I forgot many of my earlier conclusions when I wrote the above. The speeds between 7.4GB/sec and 12.9GB/sec for the fully (L1) cached case are almost irrelevant. They basically just tell how well we have used the instruction bandwidth. Plain movsq uses it better and gets 15.9GB/sec. I believe 15.9GB/sec is from saturating the L1 cache. The CPU is an Athlon64 and its clock frequency is 1994 MHz, and I think the max L1 cache bandwidth is with a 16-byte load and store per cycle; 16*1994*10^6 is 15.95GB/sec (disk manufacturers GB's).

Plain movsq is best here for many other cases too...

:
:The fully cached case is too unrepresentative of normal use, and normal
:(partially cached) use is hard to bencmark, so I normally benchmark
:the fully uncached case.  For that, movnt* is best for benchmarks but
:not for general use, and it hardly matters which registers are used.

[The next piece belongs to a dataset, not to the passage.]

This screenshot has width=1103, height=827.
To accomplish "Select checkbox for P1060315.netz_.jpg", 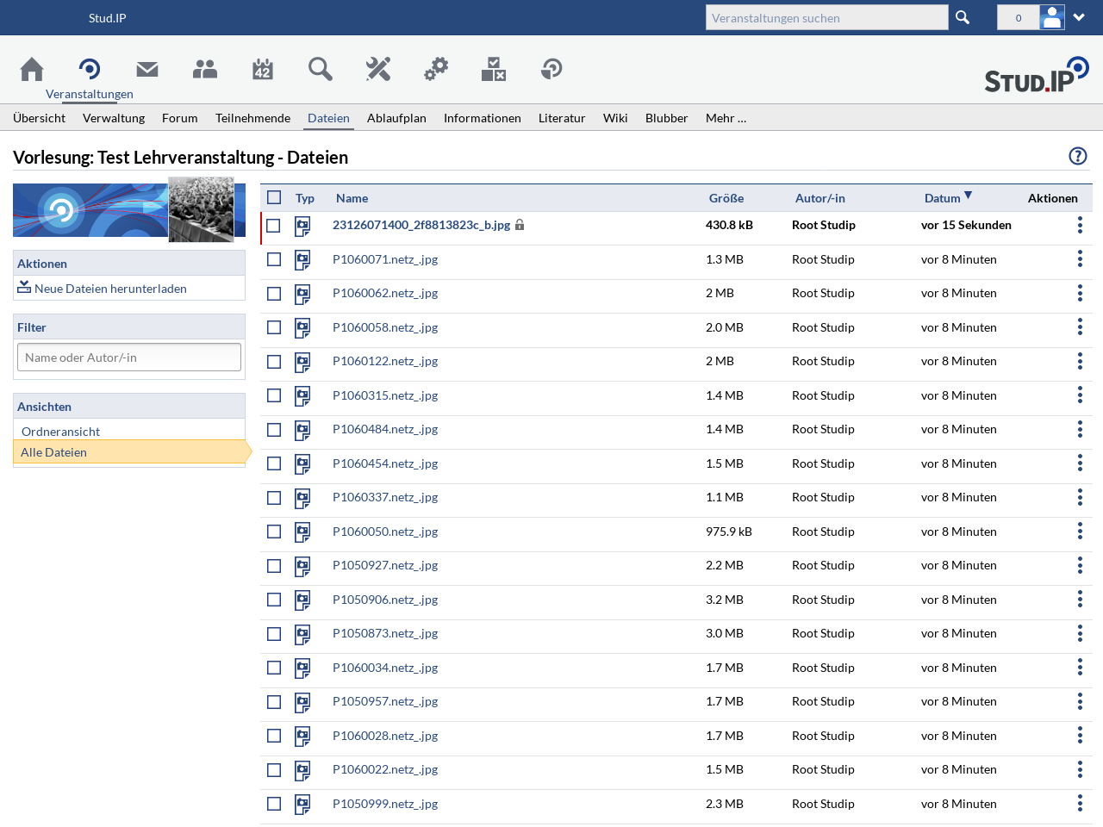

   Yah, I'm pretty sure.  I tested the fully cached (L1), partially
   cached (L2), and the fully uncached cases.   I don't have a logic

By the partially cached case, I meant the case where some of the source and/or target addresses are in the L1 or L2 cache, but you don't really the chance that they are there (or should be there after the copy), so you can only guess the best strategy.

   analyzer but what I think is happening is that the cpu's write buffer
   is messing around with the reads and causing extra RAS cycles to occur.
   I also tested using various combinations of movdqa, movntdq, and
   prefetcha.

Somehow I'm only seeing small variations from different strategies now, with all tests done in userland on an Athlon64 system (and on athlonXP systems for reference). Using XMM or MMX can be twice as fast on the AthlonXPs, but movsq is absolutely the fastest in many cases on the Athlon64, and is < 5% slower than the fastest in all cases (except for the fully uncached case since it can't do nontemporal stores), so it is the best general method.

...
   I also think there might be some odd instruction pipeline effects
   that skew the results when only one or two instructions are between
   the load into an %xmm register and the store from the same register.
   I tried using 2, 4, and 8 XMM registers.  8 XMM registers seemed to
   work the best.

I'm getting only small variations from different load/store patterns.


Of course, I primarily tested on an Athlon 64 3200+, so YMMV. (One of the first Athlon 64's, so it has a 1MB L2 cache).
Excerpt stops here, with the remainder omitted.